Ces quelques exemples ne sont rien comparés à cette extraordinaire consultation, démocratique et populaire, destinée à sonder les reins délicats de l’identité française où se mêlent de façon harmonieuse la « civilisation chrétienne » et les « valeurs de la République » , comme l’ont écrit Henri Sarkozy et Nicolas Guaino. Voulue par l’Élysée, mise en scène par vos services, contrôlée par vos censeurs et dirigée par des préfets aux ordres, cette initiative est faite pour durer car « la France des comptoirs » et « des cafés », dites-vous, s’est « emparée ce débat ». Formidable, vous êtes désormais le héraut omniprésent et médiatique du pays réel, mais votre ouïe est singulièrement sélective. Vous échappent les conversations sur le pouvoir d’achat, les salaires, les conditions de travail, le chômage, la précarité, les retraites, la Sécurité sociale, le devenir des services publics… Matérialisme sordide comparé aux ambitions si élevées qui ont conduit le chef de l’État, le gouvernement et votre ministère à s’engager dans cette voie. Pourtant, certains de vos nouveaux amis semblent quelquefois incommodés par les effluves qui s’échappent du vieux brouet xénophobe, islamophobe, sécuritaire et nationaliste que vous avez contribué à réhabiliter.
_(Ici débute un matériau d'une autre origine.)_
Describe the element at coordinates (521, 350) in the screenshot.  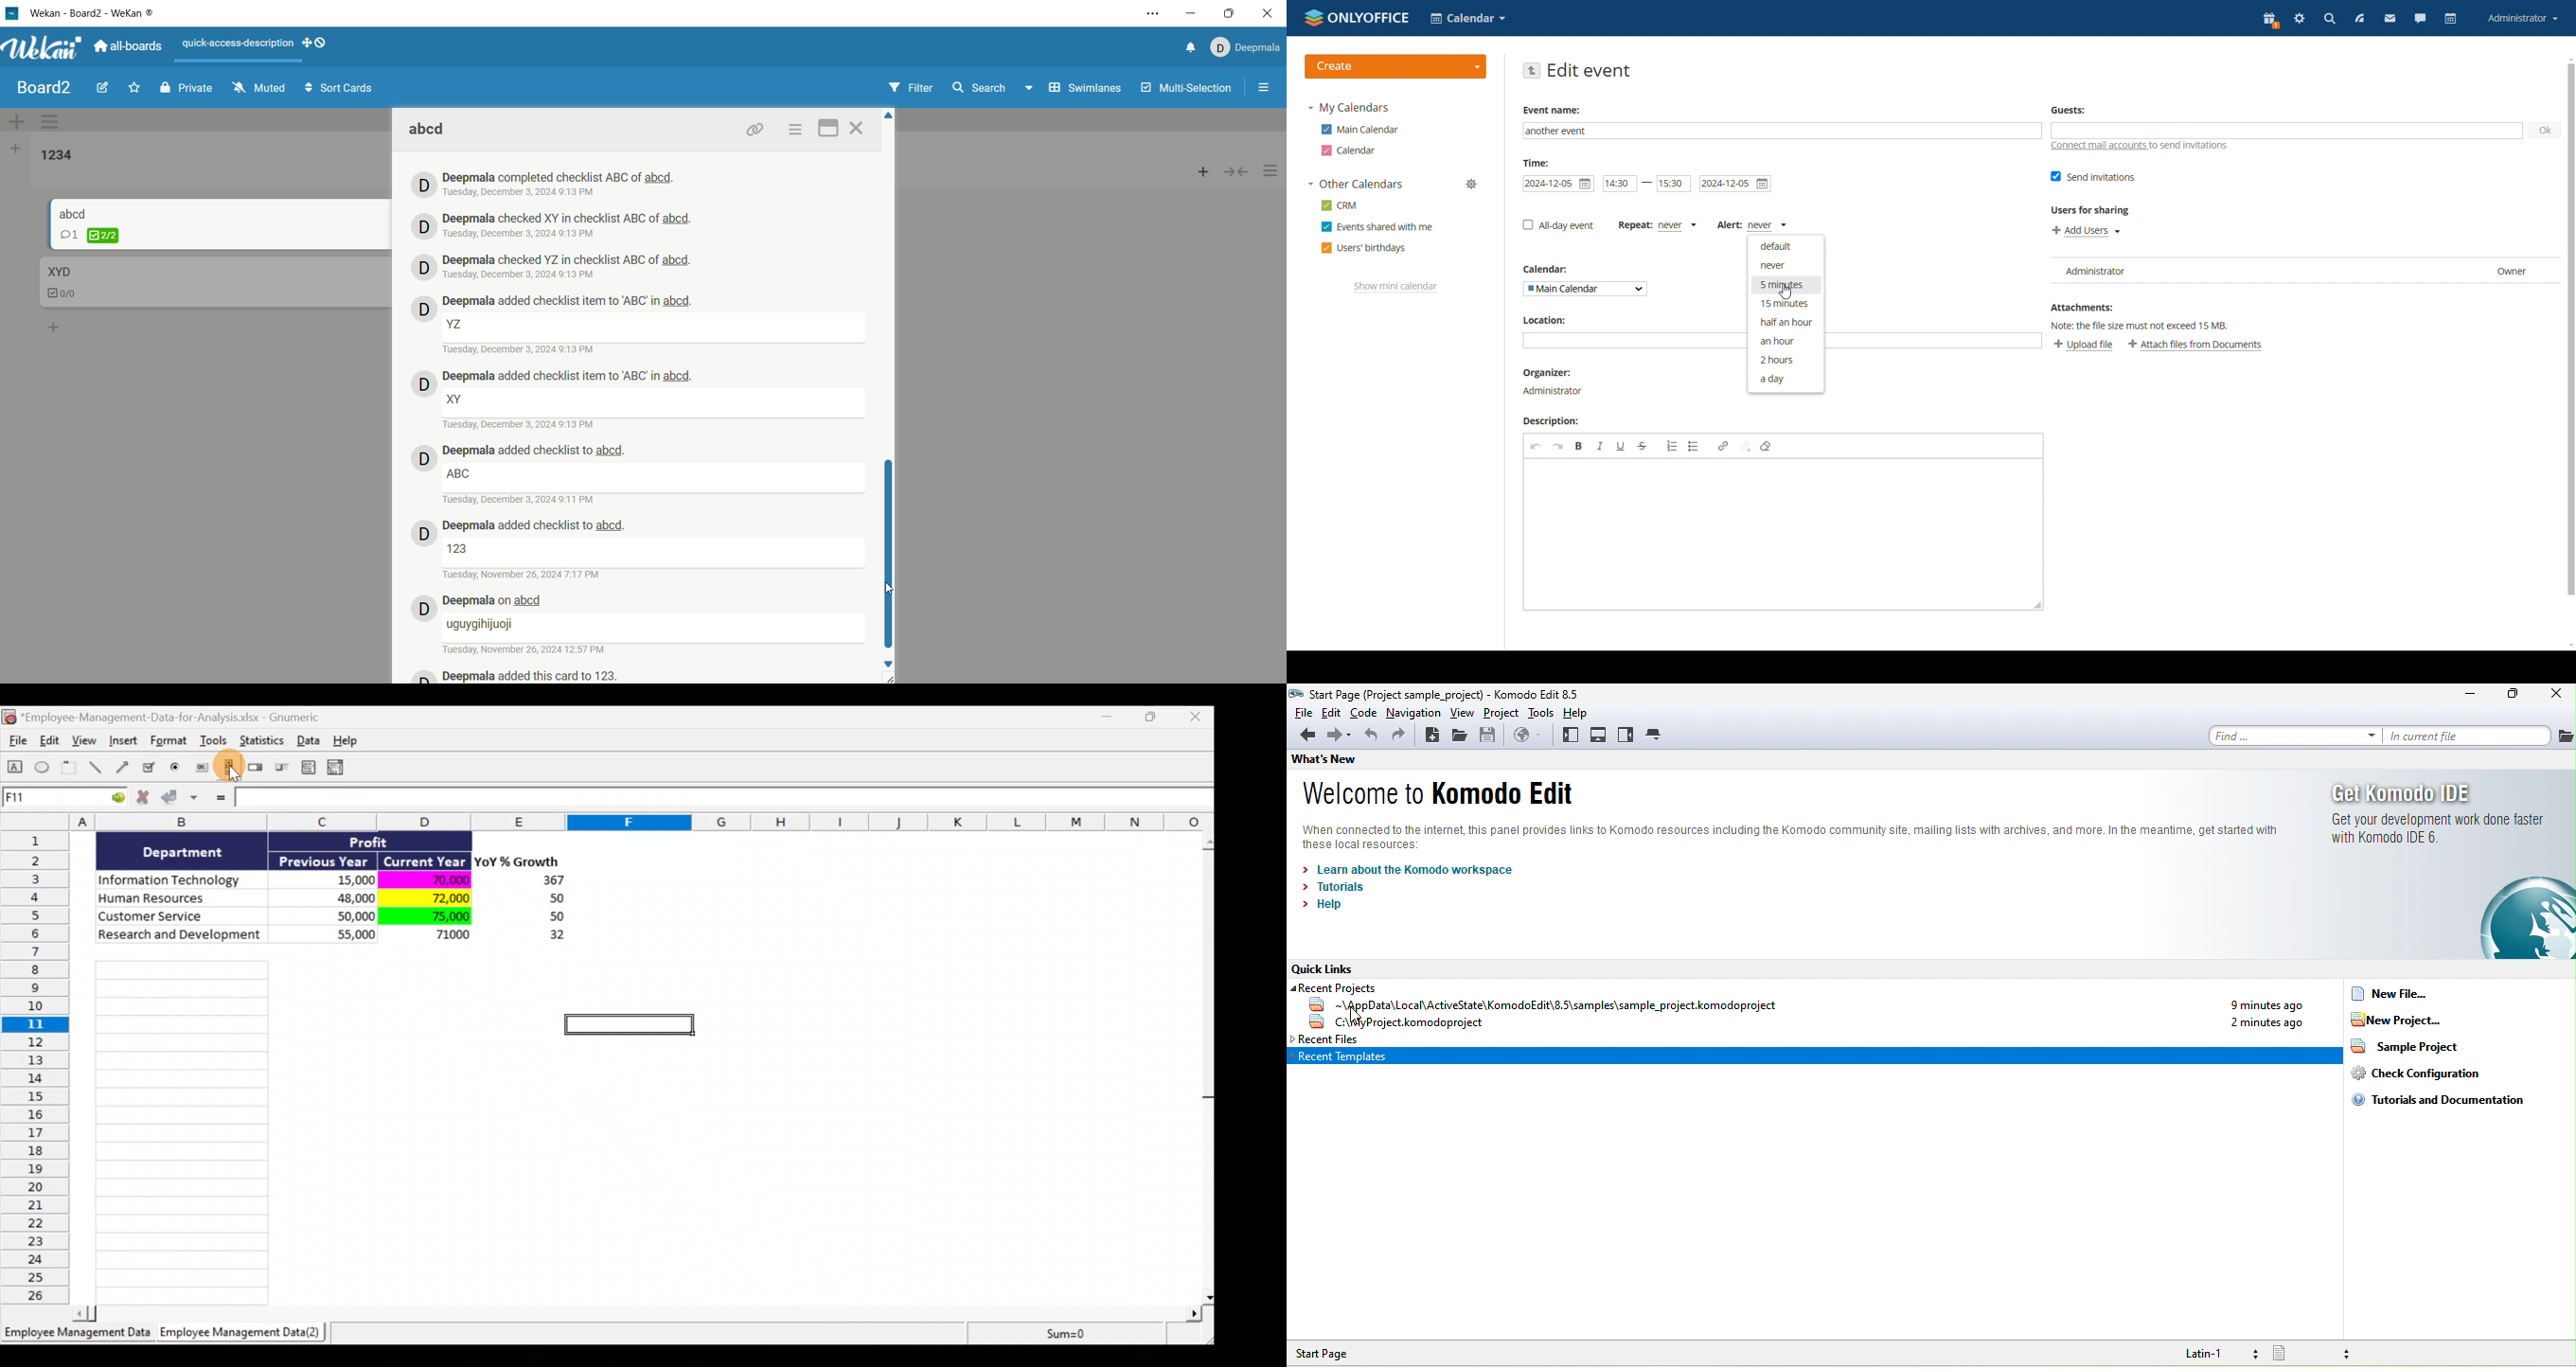
I see `date and time` at that location.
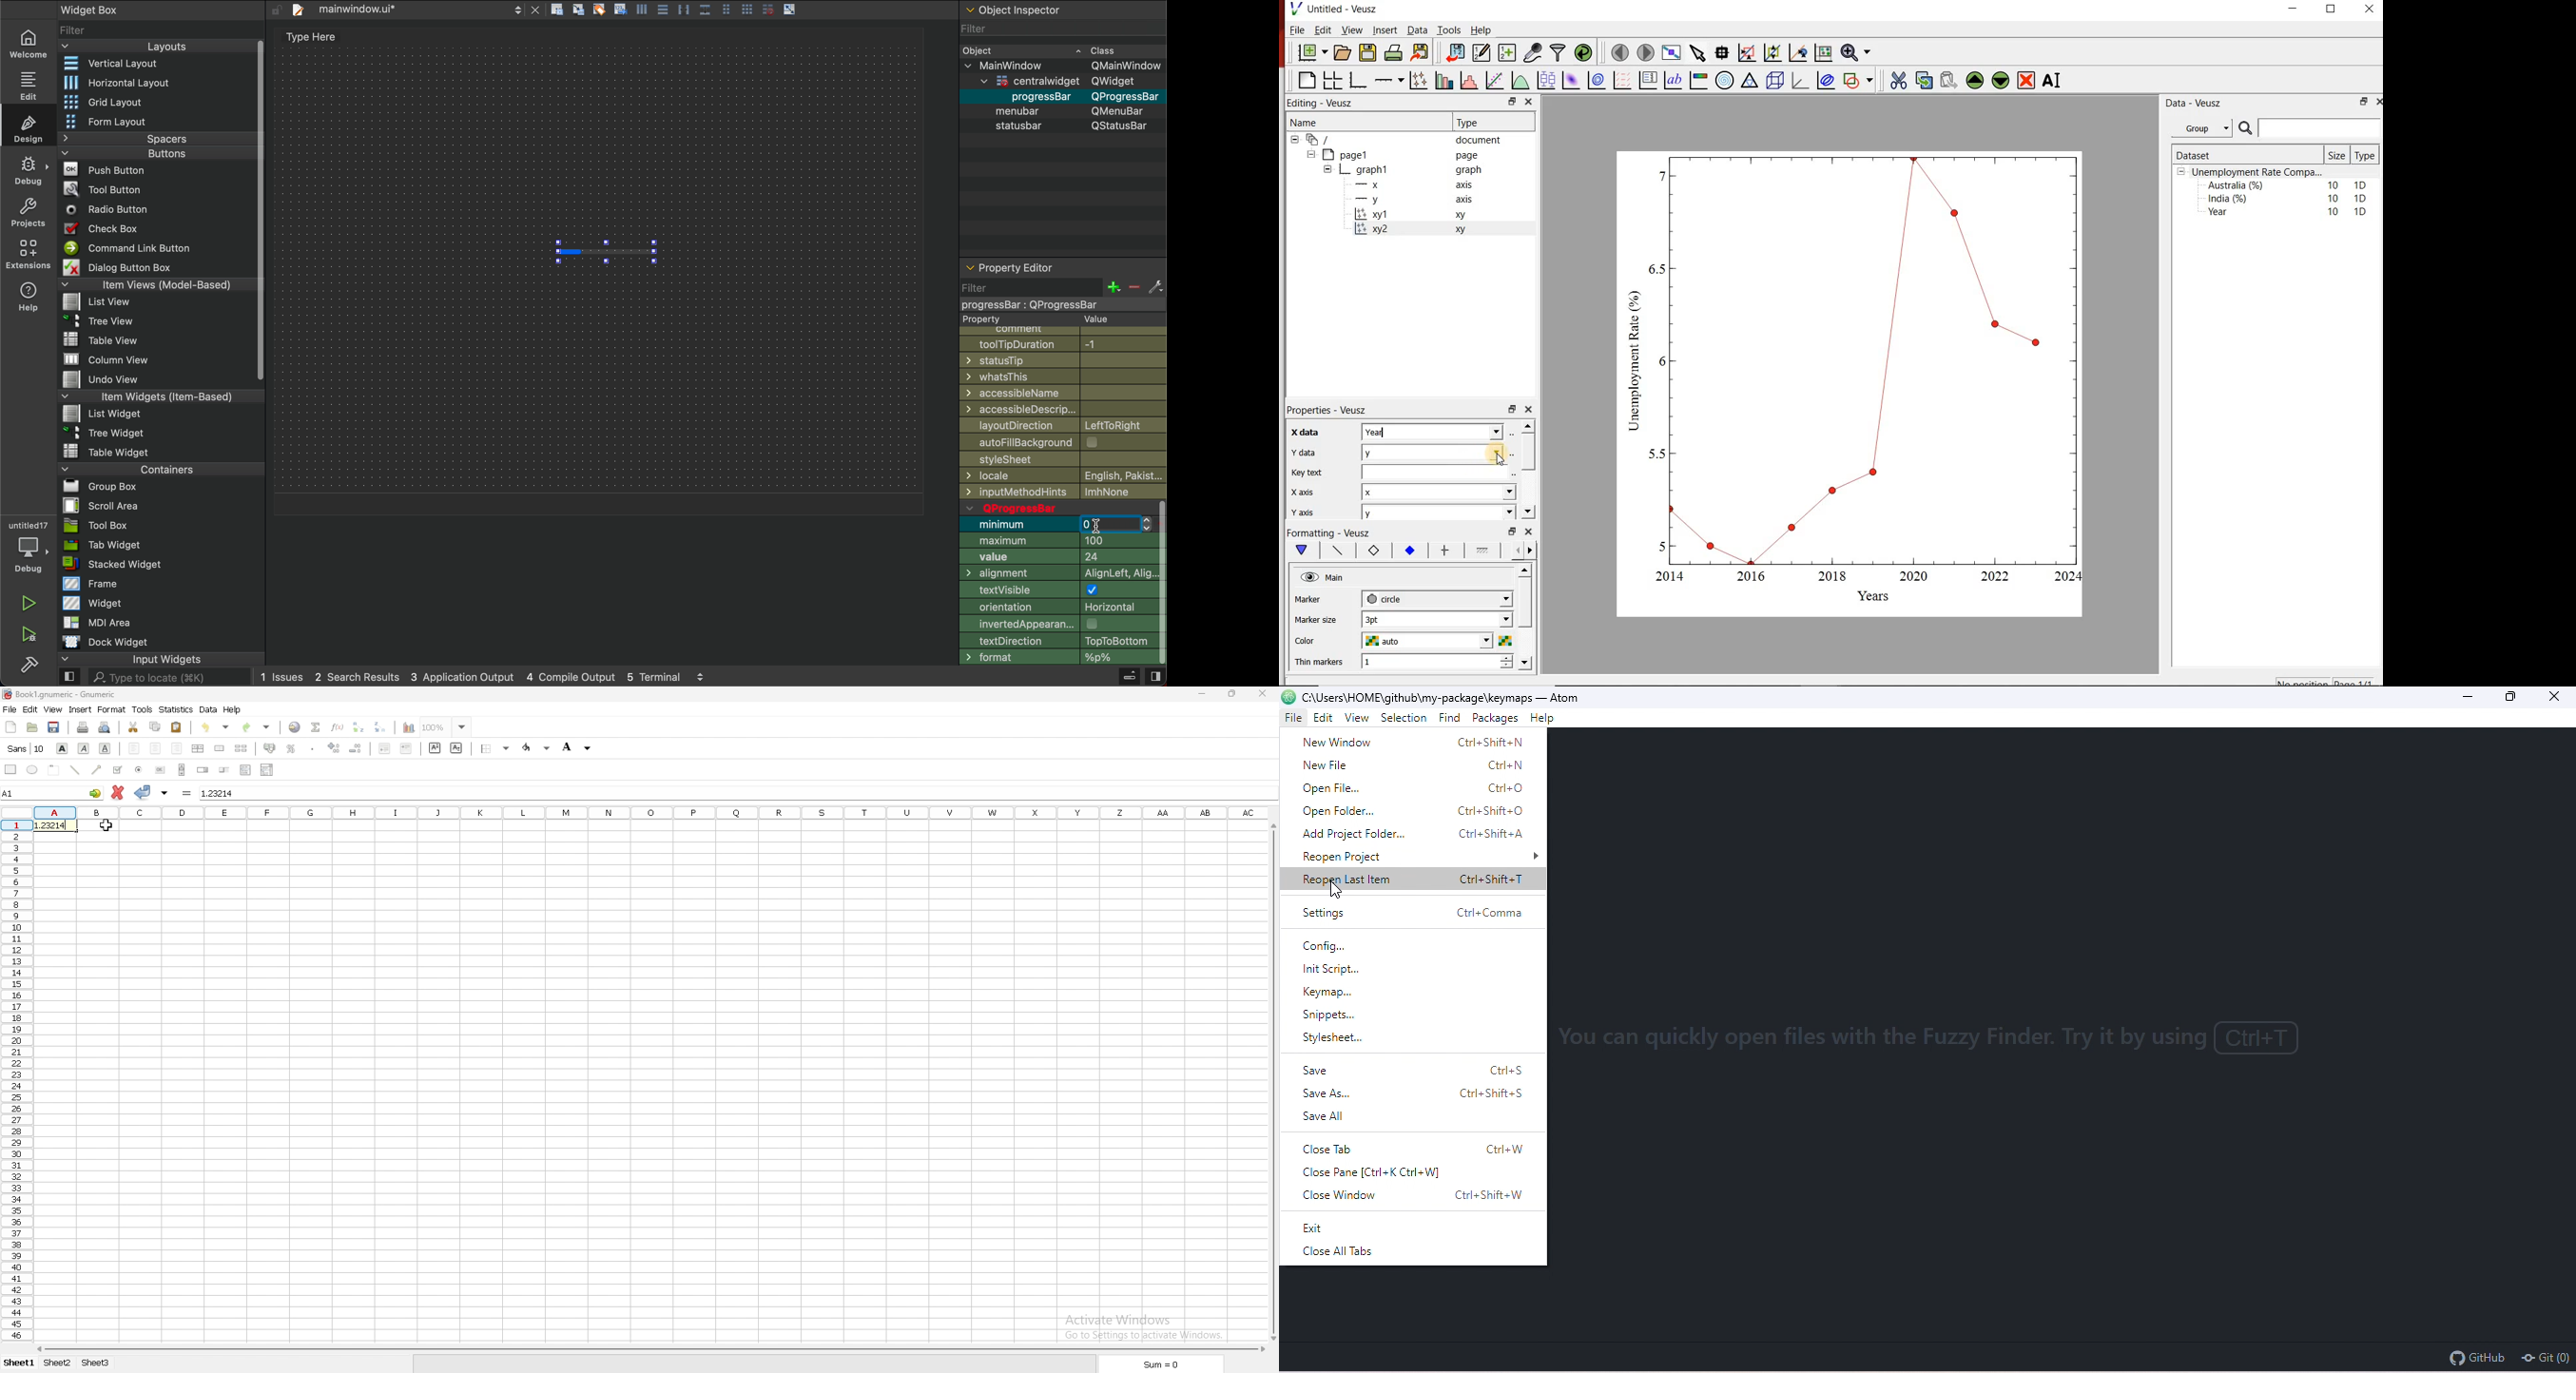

À ces âmes sensibles, velléitaires et pleutres, vous répondez crânement avec la mâle assurance du démagogue qui prétend incarner la volonté populaire : « Il ne faut pas avoir peur du peuple ! » Tant de courage et de dévouement étonnent, mais que ne feriez-vous pas pour servir la France, satisfaire vos ambitions de pouvoir et votre désir insatiable de reconnaissance ? Ah ! oui, vous l’aimez ce peuple, surtout si, cornaqué par des militants de l’UMP, sélectionné par les services de police chargés des voyages présidentiels, il brandit des drapeaux tricolores au passage du chef de l’État, se presse pour lui demander des autographes et le saluer. Pure construction destinée à mettre en scène un peuple réduit au rôle de figurant dont la seule fonction est d’acclamer Nicolas Sarkozy pour faire croire en son immarcescible popularité. Quant au peuple des « porteurs de pancarte », des « professionnels de la contestation et de la grève », perclus d’archaïsmes qui l’empêchent de découvrir les avantages de la modernisation libérale, il n’a pas droit de cité, et ses membres sont refoulés sans ménagement afin que leurs protestations ne troublent pas les rencontres chaleureuses entre les « forces vives du pays » et celui qui préside aux destinées de la France. Grâce à votre Chef, la République et la démocratie s’épanouissent comme jamais. Gloire à Lui.